Extract:
((

On 24 August, Black scored his first goal of the 1999–2000 season, he opened the scoring in a 3–0 win against his former club Bamber Bridge. The win, at Hilton Park, gave RMI their fourth consecutive win of the season, and maintained their two-point lead at the top of the league. He scored a brace in a 4–2 league win against Frickley Athletic on 7 September. Black followed that up by scoring both goals in a 2–0 Challenge Cup win at Radcliffe Borough on 12 October. On 4 February 2000, he scored two-goals in a 3–2 win against bottom club Winsford United, the result gave Leigh a plush cushion at the top of the league. He helped RMI gain promotion to the Football Conference, scoring 18 league goals on the way to winning the title.

Black had a successful season with The Railwaymen, scoring 12 league goals that went a long way to firing RMI to a fifth-place finish in the Conference, the club's highest ever league finish.

The following season, RMI were in a relegation fight and Black was forced down the pecking order at the club with the arrival of Dino Maamria and Michael Twiss. Despite this, Black still managed 6 league goals which helped RMI to safety.

))

Information shown:

((

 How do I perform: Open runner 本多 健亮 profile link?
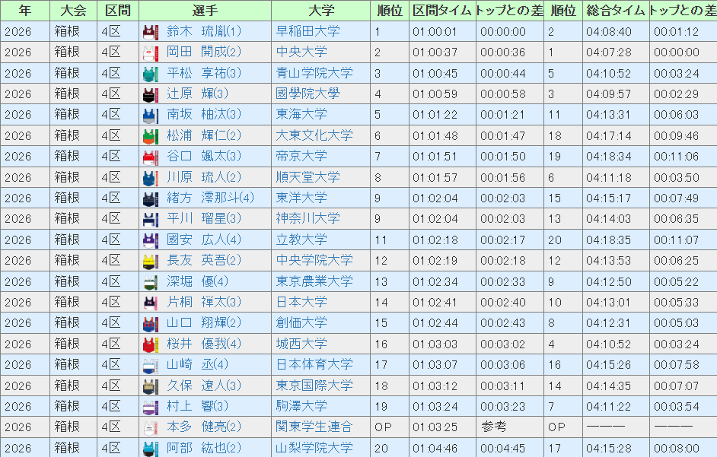point(203,427)
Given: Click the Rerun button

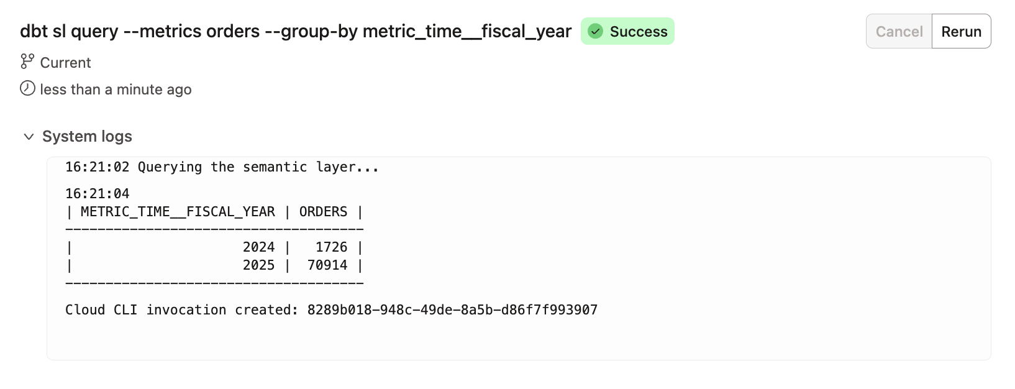Looking at the screenshot, I should pyautogui.click(x=961, y=30).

))

Tasks:
- 1) Using the text about Black's time at RMI, answer these:
(a) Which former club of Black's did RMI beat 3–0 on 24 August?
(b) Where in the Conference did RMI finish in Black's first season there?
(c) Whose arrival pushed Black down the pecking order the following season?
- 2) Carry on the text about Black's time at RMI, picking up right after its final sentence.

Answers to each task:
- 1)
(a) Bamber Bridge
(b) Fifth place
(c) Dino Maamria and Michael Twiss

- 2)
===Accrington Stanley===
Black signed on for a second spell at Accrington Stanley on 27 September 2002, stating that the Northern Premier League club interested him because it was closer to his home in Burnley. Initially, he thought about quitting football because of work and family commitments, but claimed he would miss it too much and he wanted to play as long as he could. On 2 October, Black made his second debut for Stanley, playing in a 4–2 win against Burscough at the Crown Ground. He was released by Accrington on 23 December, less than two months after he signed for the club.

===Stalybridge Celtic===
In January 2003, Black signed for Northern Premier League club Stalybridge Celtic. On 18 January, he made his debut for Celtic, coming off the bench in a 4–1 league win against Ashton United at Bower Fold. Two more substitute appearances followed, in the 1–0 wins against Burscough and Gateshead, before Black made his first start for Stalybridge in a 1–0 defeat against Runcorn. This turned out to be his last appearance for the club, Celtic manager Dave Miller agreed to release Black from his contract in March 2003.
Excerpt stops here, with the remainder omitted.